Stonehenge to Open on Solstice - Stonehenge, the ancient observatory of standing stones in England, will be opened to the public for the first time in 16 years for the summer solstice on June 20th. The 5,000 year old circle has been a magnet for unruly visitors during past summer solstice events. The site will be under tight security and no camping, fires, dogs or amplified music will be allowed.

Opening Museum's "Secret Wing" - The "Secret Wing" of the Naples' Archaeological Museum has been opened to the public. The exhibits there, recovered from the Roman city of Pompeii which was buried by an eruption of Mount Vesuvius in 79 A.D., have been deemed too erotic for the general public to view in the past. When the items were first recovered in the 18th century the Bourbon Kings who ruled Naples were too embarrassed by the objects to allow them to be shown. Since then the collection as only been seen briefly by the public. Now for a charge of $6 visitors can view the collection including frescoes, vases, statues and engraved cups, but those under 14 will have to bring a note from their parents.


In History:

Tunguska Event - On the morning of June 30th, 1908, a huge explosion rocked the empty forests of Siberia near Tunguska. Witnesses told of seeing a object fall from the sky then explode into a pillar of fire. Forests were set on fire and houses were smashed. Damage extended for over 300 miles from the site. Theories about the object have ranged from a stony meteorite 600 foot in diameter, to a doomed alien spaceship. Whatever the object was, if it come three hours later it would have destroyed the city of Moscow.

In the Sky:

See Mercury - The planet Mercury can be difficult to see. Early this month will be your best chance. On June 9th Mercury is at its greatest angular separation from the sun and appears in the evening sky an hour after sunset to the West-North-West. On June 3rd you can use the thin crescent moon as a guide to finding it. It will appear 5 degrees (half the size of your fist held at arms length) to upper-right of the moon an hour after sunset.



Burial on the Moon - A Houston based firm, Celetis Inc., plans to offer a new service: having your ashes buried on the lunar surface. The company has already scattered the ashes of a 100 people in Earth orbit. The service will cost $12,500 and delivery to the moon will be one or two years from now.

Man-made Meteorite - Workers dodged a 60 pound metal object that hurled from space to bury itself a foot deep in the earth. The object, thought to be part of a Delta rocket launched in 1996, crashed to the ground at a farm near Durbanville, outside of Cape Town, South Africa.


On the Tube:

Mysteries of Devil's Triangle -Are there really triangular areas of oceans or lakes that are responsible for 1000s of ships and planes disappearing?
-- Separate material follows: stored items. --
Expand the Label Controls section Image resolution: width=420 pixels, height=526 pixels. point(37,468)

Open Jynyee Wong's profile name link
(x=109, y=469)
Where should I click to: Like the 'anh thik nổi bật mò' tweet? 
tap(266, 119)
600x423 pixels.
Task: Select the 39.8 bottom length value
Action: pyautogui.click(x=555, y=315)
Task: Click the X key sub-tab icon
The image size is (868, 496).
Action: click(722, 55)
This special looks at the Bermuda Triangle and a similar area in the Great Lakes. Part of History's Mysteries on the History Channel. Airs June 15 at 8PM ET/PT.
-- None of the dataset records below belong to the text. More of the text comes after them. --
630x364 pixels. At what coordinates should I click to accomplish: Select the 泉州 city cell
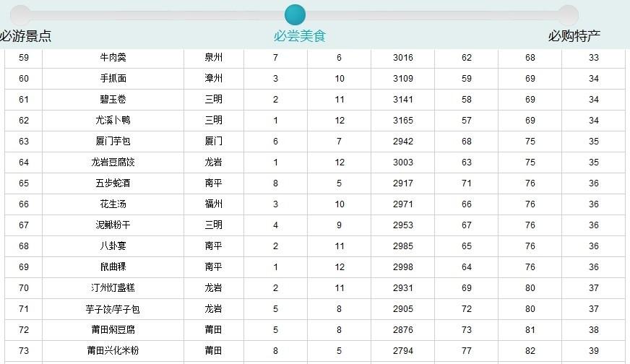(x=213, y=58)
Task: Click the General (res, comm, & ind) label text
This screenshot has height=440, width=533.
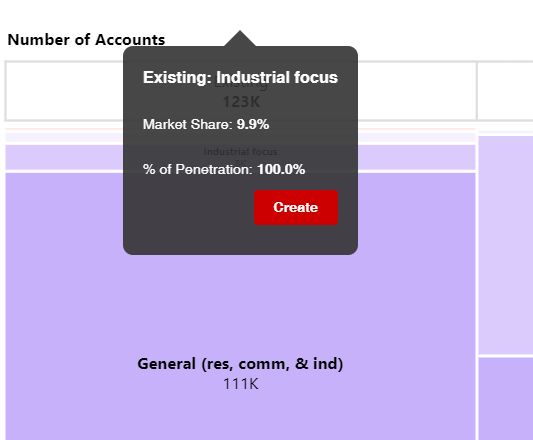Action: [240, 364]
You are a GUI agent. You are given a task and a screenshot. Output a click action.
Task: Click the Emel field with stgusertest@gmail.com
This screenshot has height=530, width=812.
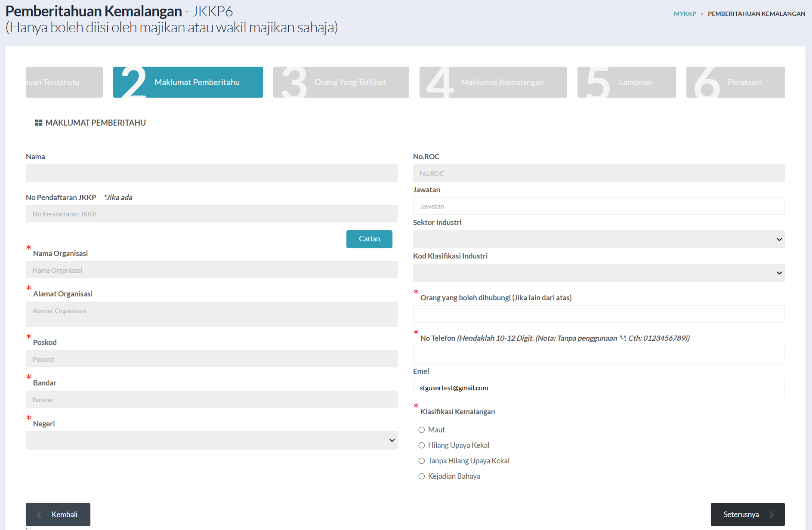pyautogui.click(x=599, y=388)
Hitler and the Occult - Why did Hitler think that the occult could help the Third Reich rise to victory? Part of History's Mysteries on the History Channel. Airs June 14 at 8PM ET/PT.
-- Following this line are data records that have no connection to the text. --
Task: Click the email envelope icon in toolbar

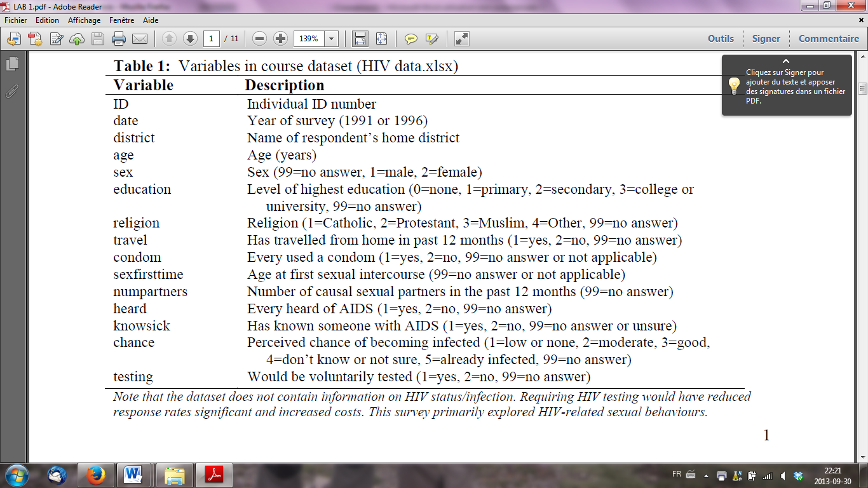Action: tap(140, 39)
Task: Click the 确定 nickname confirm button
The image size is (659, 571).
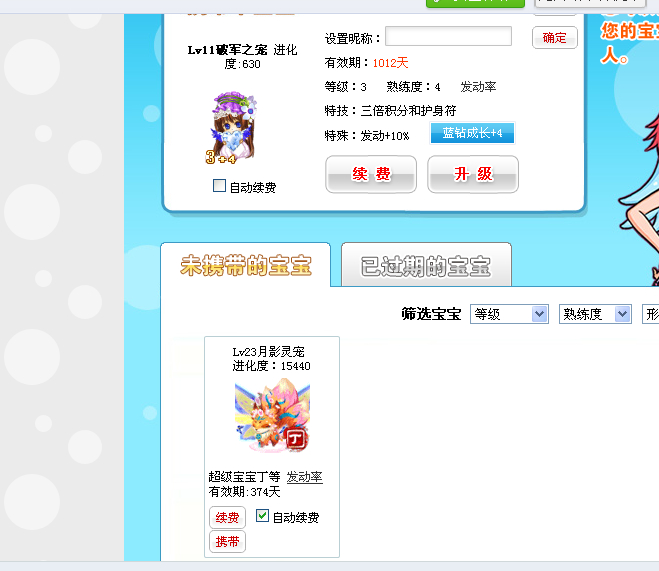Action: 554,38
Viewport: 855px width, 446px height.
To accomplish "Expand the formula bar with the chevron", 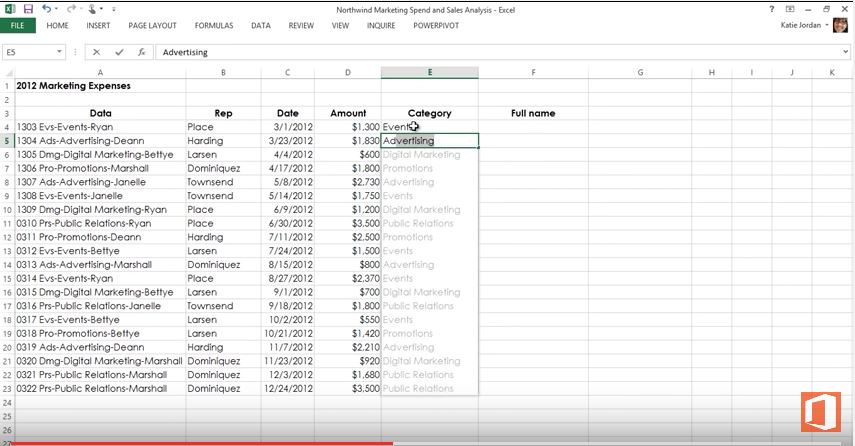I will click(x=845, y=52).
Ice Mummies: Siberian Ice Maiden - The Siberian Ice Maiden was found frozen some 2400 years ago in the high Steppes known as the Pastures of Heaven. Was she a shamaness of the lost Pazyryk culture? What place did she hold in the nomadic tribes of ancient Siberia? Nova on PBS. Airs June 6 at 9PM ET.

Ice Mummies: Return of the Iceman - 5000 years ago a man was frozen in the Alps. His body and the things he carried with him gave scientists a picture of Europe in the late stone age. Find out what the learned in the Nova episode on June 13 at 9PM ET.

Quest for the Giant Squid - They may grow as big as a bus and they have ten arms, yet nobody has ever seen them in their natural habitat. The giant squid is one of the world's most mysterious creatures. Go looking for it on the Discovery Channel June 4 at 9PM, ET/PT.